TASK ▸ Could you output, word for word, only the lines from the line with "Lesungen (38, 2055)" to the end of the entries, including both ends? Omit the pictures.
----
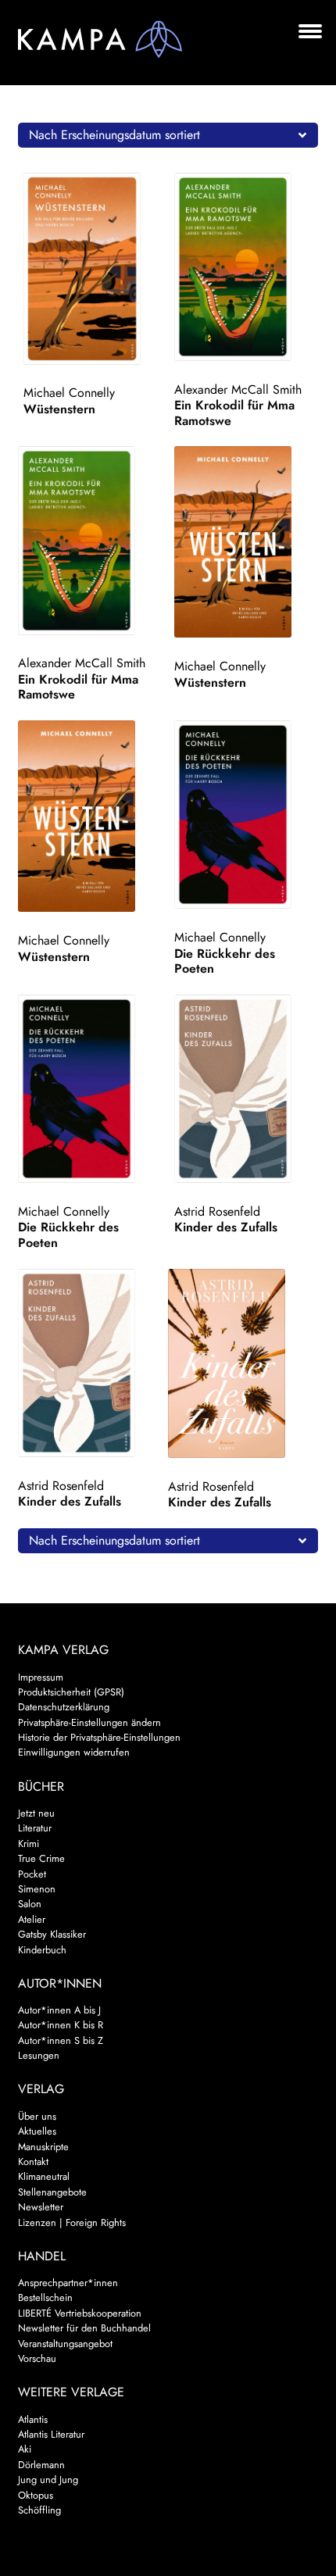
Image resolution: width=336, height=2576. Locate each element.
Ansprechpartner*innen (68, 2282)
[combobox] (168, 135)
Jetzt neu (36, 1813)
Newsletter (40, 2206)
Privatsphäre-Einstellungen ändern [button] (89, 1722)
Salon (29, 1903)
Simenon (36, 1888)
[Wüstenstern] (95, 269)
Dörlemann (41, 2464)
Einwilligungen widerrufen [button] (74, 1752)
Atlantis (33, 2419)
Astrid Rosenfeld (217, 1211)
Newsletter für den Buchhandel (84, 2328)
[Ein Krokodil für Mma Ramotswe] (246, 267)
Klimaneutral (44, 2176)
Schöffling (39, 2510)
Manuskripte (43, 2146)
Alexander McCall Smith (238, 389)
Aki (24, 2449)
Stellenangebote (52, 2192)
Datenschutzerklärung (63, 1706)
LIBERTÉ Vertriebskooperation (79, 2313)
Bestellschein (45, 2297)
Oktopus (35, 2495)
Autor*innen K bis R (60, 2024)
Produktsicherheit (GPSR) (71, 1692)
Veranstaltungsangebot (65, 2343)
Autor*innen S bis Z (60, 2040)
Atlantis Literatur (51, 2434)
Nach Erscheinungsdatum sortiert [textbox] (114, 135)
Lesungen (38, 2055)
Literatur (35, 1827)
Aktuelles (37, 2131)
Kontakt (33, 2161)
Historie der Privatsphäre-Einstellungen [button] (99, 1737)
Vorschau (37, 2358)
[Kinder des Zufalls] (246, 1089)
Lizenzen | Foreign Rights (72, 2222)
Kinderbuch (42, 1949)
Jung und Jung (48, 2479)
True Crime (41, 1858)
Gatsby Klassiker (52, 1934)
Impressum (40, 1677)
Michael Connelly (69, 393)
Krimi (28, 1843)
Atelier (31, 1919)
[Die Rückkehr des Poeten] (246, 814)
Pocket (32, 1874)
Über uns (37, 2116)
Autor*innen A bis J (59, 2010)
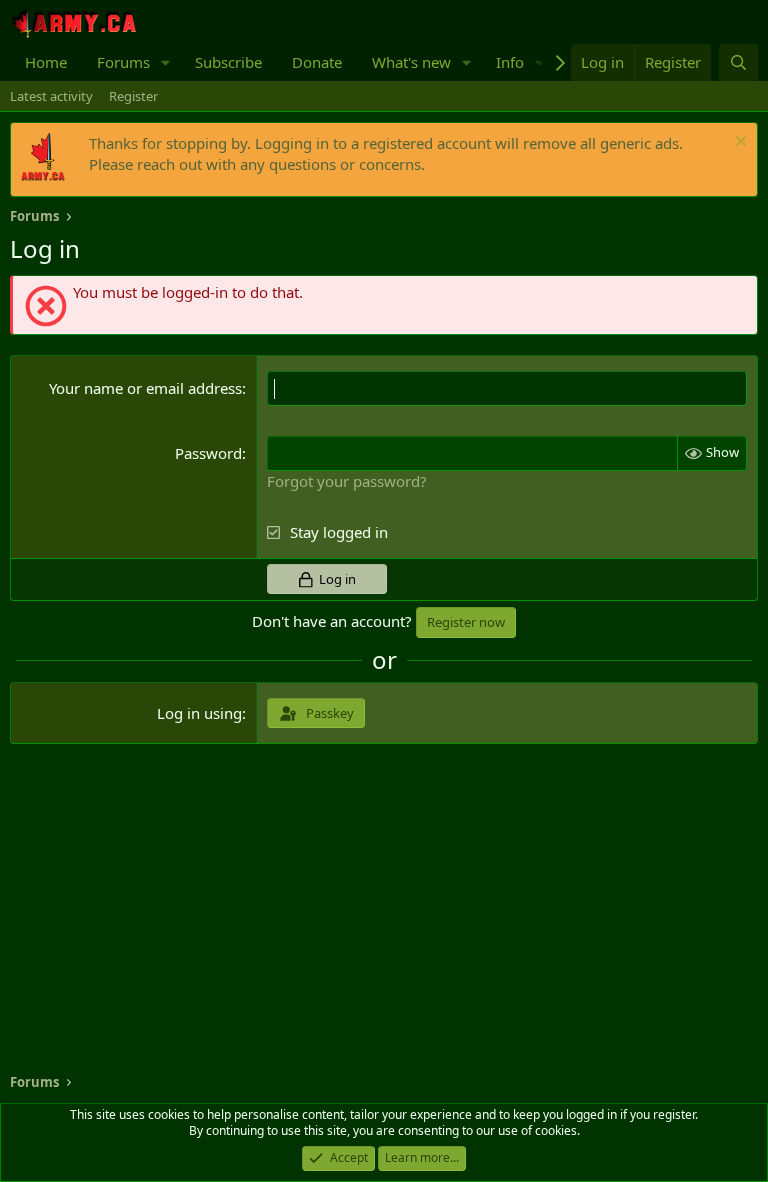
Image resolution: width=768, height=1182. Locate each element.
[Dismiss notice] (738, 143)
----
FINISHED TASK ▸
Lesungen (38, 2055)
Literatur (35, 1827)
Aktuelles (37, 2131)
Kontakt (33, 2161)
Historie der Privatsphäre-Einstellungen [button] (99, 1737)
Vorschau (37, 2358)
[Kinder des Zufalls] (246, 1089)
Lizenzen | Foreign Rights (72, 2222)
Kinderbuch (42, 1949)
Jung und Jung (48, 2479)
True Crime (41, 1858)
Gatsby Klassiker (52, 1934)
Impressum (40, 1677)
Michael Connelly (69, 393)
Krimi (28, 1843)
Atelier (31, 1919)
[Die Rückkehr des Poeten] (246, 814)
Pocket (32, 1874)
Über uns (37, 2116)
Autor*innen A bis J (59, 2010)
Image resolution: width=768, height=1182. Locate each element.
[Dismiss notice] (738, 143)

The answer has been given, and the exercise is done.